Source records:
(begin)

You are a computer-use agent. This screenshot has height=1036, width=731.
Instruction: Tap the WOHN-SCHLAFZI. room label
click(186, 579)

(end)
(begin)

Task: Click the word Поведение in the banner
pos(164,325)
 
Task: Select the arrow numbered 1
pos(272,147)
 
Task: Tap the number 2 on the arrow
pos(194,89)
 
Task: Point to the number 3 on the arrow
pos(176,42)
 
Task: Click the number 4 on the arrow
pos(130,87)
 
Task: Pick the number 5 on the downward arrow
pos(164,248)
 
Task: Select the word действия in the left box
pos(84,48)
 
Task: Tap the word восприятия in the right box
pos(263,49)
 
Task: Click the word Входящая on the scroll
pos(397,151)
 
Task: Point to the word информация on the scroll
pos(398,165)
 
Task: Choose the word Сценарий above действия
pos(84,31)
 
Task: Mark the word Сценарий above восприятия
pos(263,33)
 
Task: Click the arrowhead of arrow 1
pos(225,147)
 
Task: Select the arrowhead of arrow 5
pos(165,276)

(end)

Put the listing lines from the line with "You are a computer-use" up to and including the line with "click(186, 579)" into a JSON list of strings, one string per line, leaving out any blank lines.

[
  "You are a computer-use agent. This screenshot has height=1036, width=731.",
  "Instruction: Tap the WOHN-SCHLAFZI. room label",
  "click(186, 579)"
]